Postby Unknownsoldier » 16 Jul 2008 20:29

1892 – East and West Africa Medal

Date Instituted: 1892.

Campaign: East and West Africa 1887-1900.

Description: This medal is virtually identical to the Ashantee Medal with the obverse bearing the head of Queen Victoria and the legend ‘VICTORIA REGINA’. The reverse depicts the troops in combat with the native enemy against a jungle backdrop. The suspender is straight and attached to the medal by a claw mount sweated to it.

Metal: Silver.

Size: 36mm.

Clasps: ‘1887-8’, ‘WITU 1890’, ‘1891-2’, ‘1892’, ‘WITU AUGUST 1893’, ‘LIWONDI 1893’, ‘JUBA RIVER 1893’, ‘LAKE NYASSA 1893’, ‘1893-94’, ‘GAMBIA 1894’, ‘BENIN RIVER 1894’, ‘BRASS RIVER 1895’, ‘1896-98’, ‘NIGER 1897’, ‘BENIN 1897’, ‘DAWKITA 1897’, ‘1897-98’, ‘1898’, ‘SIERRA LEONE 1898-99’, ‘1899’ and ‘1900’.

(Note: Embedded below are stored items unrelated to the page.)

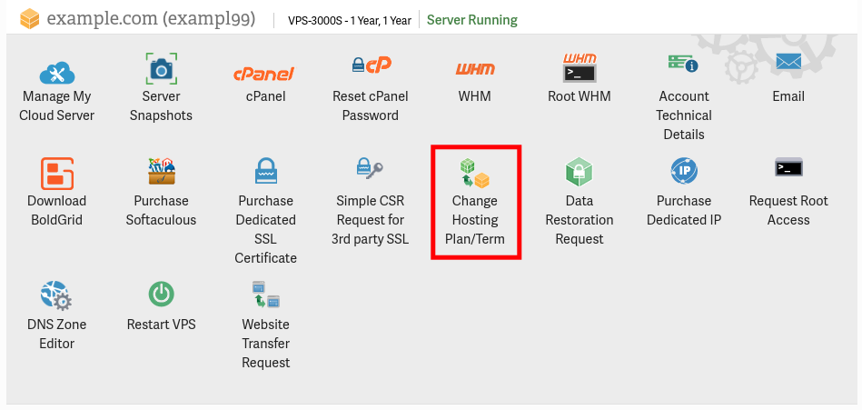Click the Website Transfer Request link
The height and width of the screenshot is (410, 862).
(265, 343)
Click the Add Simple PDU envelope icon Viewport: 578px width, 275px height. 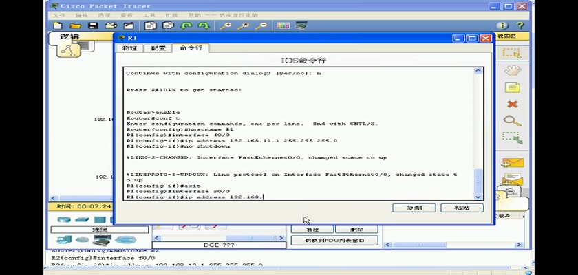click(512, 163)
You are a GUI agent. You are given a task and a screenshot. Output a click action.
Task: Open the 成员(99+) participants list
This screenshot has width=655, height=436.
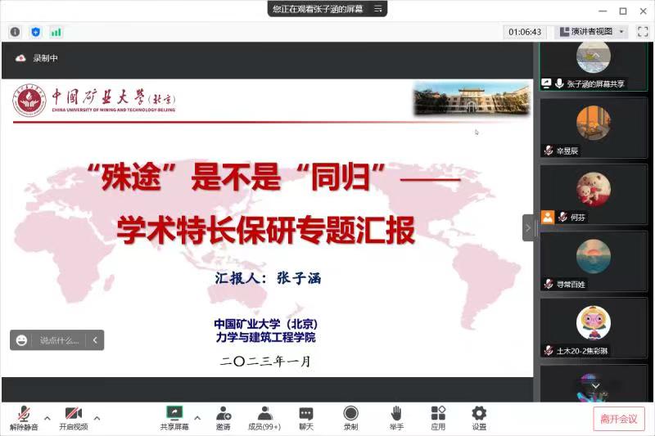pyautogui.click(x=264, y=418)
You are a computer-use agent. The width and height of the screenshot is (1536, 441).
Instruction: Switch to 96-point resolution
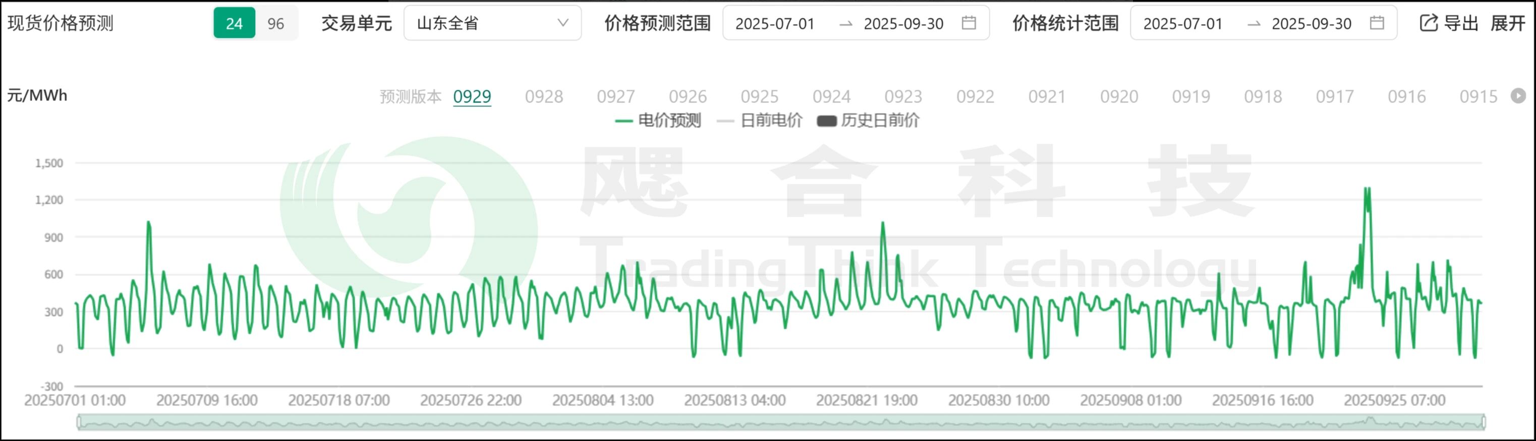276,23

Naming: Naming varies with examples encountered with impressed tall serifed capitals while later awards have narrow or square capitals. Medals to some officers appear with engraved sloping capitals. Those awarded to native troops are usually in engraved running script.

Comments: Although this medal is identical to the Ashantee Medal it is somewhat thinner and also appears in bronze for native troops. Those who took part in the ‘MWELE’ operations in 1895 do not have a clasp to commemorate this but often have ‘MWELE 1895’ engraved on the rim of the medal as well as the ‘BRASS RIVER 1895’ or ‘BENIN 1897’ clasps.
Last edited by Unknownsoldier on 09 Aug 2008 20:57, edited 1 time in total.
BENEATH THIS STONE RESTS THE BODY OF A BRITISH WARRIOR UNKNOWN BY NAME OR RANK BROUGHT FROM FRANCE TO LIE AMONG THE MOST ILLUSTRIOUS OF THE LAND. THEY BURIED HIM AMONG THE KINGS BECAUSE HE HAD DONE GOOD TOWARD GOD AND TOWARD HIS HOUSE.